* **EXERCISE TASK**
Return the rows verbatim, from the row containing "Request a free sample (131, 466)" up to and including the row containing "[DMCA Protected] (233, 188)".

* **RAW DATA**
<<<<

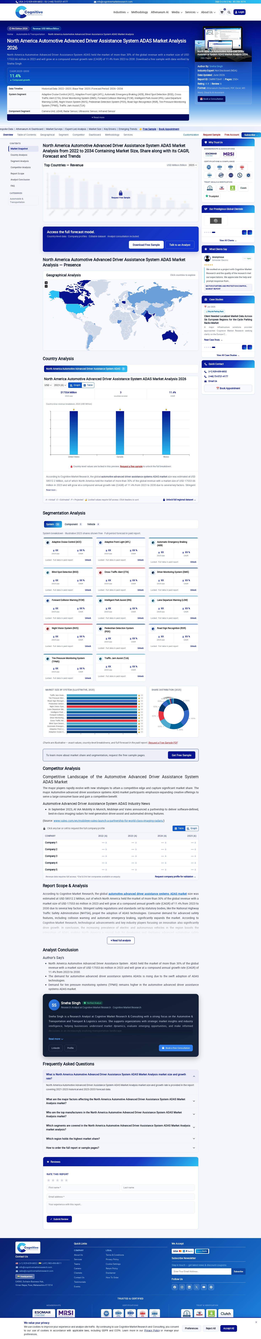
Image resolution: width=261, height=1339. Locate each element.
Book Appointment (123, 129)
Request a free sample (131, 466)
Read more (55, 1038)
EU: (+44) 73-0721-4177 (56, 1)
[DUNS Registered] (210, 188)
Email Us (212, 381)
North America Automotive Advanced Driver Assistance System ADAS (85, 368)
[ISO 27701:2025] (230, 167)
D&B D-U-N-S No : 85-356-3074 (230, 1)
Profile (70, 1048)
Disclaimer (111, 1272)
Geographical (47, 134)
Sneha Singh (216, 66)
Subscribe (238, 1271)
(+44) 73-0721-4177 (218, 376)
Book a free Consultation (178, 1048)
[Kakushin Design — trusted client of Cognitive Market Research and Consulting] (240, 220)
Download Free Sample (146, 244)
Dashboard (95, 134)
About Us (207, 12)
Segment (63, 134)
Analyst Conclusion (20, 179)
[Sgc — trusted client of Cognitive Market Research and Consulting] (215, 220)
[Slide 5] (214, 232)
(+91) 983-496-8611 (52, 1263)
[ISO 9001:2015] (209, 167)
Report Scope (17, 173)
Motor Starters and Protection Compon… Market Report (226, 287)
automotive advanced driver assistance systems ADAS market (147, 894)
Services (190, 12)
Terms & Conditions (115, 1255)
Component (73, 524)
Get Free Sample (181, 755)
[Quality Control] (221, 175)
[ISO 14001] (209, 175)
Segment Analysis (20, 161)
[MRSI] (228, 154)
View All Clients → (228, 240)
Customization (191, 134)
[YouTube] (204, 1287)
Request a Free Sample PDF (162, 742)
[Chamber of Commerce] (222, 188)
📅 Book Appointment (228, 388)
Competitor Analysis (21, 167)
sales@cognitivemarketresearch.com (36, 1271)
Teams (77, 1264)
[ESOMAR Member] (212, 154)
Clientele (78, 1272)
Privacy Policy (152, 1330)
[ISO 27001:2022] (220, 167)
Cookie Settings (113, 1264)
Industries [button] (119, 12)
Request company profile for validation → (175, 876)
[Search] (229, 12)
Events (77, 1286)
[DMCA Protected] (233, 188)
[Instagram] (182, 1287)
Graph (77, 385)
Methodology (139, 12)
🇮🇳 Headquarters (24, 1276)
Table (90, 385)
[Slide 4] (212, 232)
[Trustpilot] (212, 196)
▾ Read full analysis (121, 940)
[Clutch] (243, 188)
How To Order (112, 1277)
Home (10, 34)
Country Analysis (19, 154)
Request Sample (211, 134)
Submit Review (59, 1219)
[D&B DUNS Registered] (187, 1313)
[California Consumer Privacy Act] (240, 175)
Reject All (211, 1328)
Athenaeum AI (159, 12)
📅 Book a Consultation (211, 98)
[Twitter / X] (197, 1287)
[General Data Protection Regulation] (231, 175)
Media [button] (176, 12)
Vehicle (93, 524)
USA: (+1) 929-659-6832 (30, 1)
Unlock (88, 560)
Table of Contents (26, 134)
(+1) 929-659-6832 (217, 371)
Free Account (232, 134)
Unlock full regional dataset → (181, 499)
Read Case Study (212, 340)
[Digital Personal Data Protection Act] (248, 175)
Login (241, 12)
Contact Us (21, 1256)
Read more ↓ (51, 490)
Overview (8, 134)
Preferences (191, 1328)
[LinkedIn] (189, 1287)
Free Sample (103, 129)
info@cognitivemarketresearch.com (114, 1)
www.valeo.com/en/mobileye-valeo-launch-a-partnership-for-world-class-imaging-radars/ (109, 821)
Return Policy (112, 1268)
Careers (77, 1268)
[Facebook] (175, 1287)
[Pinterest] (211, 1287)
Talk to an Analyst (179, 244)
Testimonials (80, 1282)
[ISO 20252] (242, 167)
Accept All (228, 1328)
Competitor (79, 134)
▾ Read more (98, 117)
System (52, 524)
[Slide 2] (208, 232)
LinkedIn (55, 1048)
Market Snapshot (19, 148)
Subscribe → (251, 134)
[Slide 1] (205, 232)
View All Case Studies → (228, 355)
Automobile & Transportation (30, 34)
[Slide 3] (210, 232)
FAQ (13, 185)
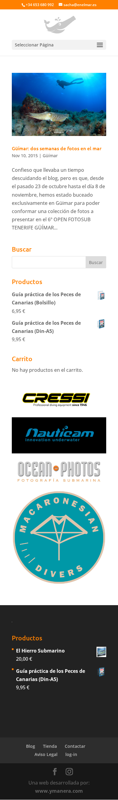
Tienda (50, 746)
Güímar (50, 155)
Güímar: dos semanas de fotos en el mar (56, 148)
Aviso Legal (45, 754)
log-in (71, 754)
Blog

>>>>
<<<<

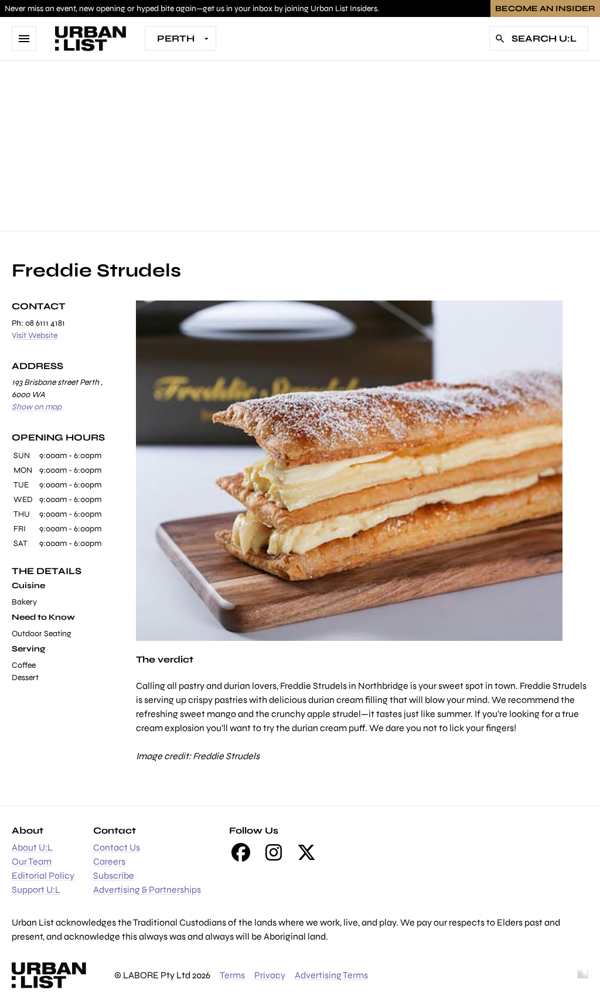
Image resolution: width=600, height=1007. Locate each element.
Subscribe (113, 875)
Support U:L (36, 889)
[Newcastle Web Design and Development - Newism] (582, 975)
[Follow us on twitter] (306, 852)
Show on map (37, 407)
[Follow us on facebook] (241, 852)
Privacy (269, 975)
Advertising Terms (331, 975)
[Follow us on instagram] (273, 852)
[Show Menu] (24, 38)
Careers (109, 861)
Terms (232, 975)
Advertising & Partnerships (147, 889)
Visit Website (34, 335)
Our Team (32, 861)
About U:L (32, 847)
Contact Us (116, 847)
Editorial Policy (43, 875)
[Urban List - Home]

>>>>

* **THE RESULT**
Request a free sample (131, 466)
Read more (55, 1038)
EU: (+44) 73-0721-4177 (56, 1)
[DUNS Registered] (210, 188)
Email Us (212, 381)
North America Automotive Advanced Driver Assistance System ADAS (85, 368)
[ISO 27701:2025] (230, 167)
D&B D-U-N-S No : 85-356-3074 (230, 1)
Profile (70, 1048)
Disclaimer (111, 1272)
Geographical (47, 134)
Sneha Singh (216, 66)
Subscribe (238, 1271)
(+44) 73-0721-4177 (218, 376)
Book a free Consultation (178, 1048)
[Kakushin Design — trusted client of Cognitive Market Research and Consulting] (240, 220)
Download Free Sample (146, 244)
Dashboard (95, 134)
About Us (207, 12)
Segment (63, 134)
Analyst Conclusion (20, 179)
[Sgc — trusted client of Cognitive Market Research and Consulting] (215, 220)
[Slide 5] (214, 232)
(+91) 983-496-8611 (52, 1263)
[ISO 9001:2015] (209, 167)
Report Scope (17, 173)
Motor Starters and Protection Compon… Market Report (226, 287)
automotive advanced driver assistance systems ADAS market (147, 894)
Services (190, 12)
Terms & Conditions (115, 1255)
Component (73, 524)
Get Free Sample (181, 755)
[Quality Control] (221, 175)
[ISO 14001] (209, 175)
Segment Analysis (20, 161)
[MRSI] (228, 154)
View All Clients → (228, 240)
Customization (191, 134)
[YouTube] (204, 1287)
Request a Free Sample PDF (162, 742)
[Chamber of Commerce] (222, 188)
📅 Book Appointment (228, 388)
Competitor Analysis (21, 167)
sales@cognitivemarketresearch.com (36, 1271)
Teams (77, 1264)
[ESOMAR Member] (212, 154)
Clientele (78, 1272)
Privacy Policy (152, 1330)
[ISO 27001:2022] (220, 167)
Cookie Settings (113, 1264)
Industries [button] (119, 12)
Request company profile for validation → (175, 876)
[Search] (229, 12)
Events (77, 1286)
[DMCA Protected] (233, 188)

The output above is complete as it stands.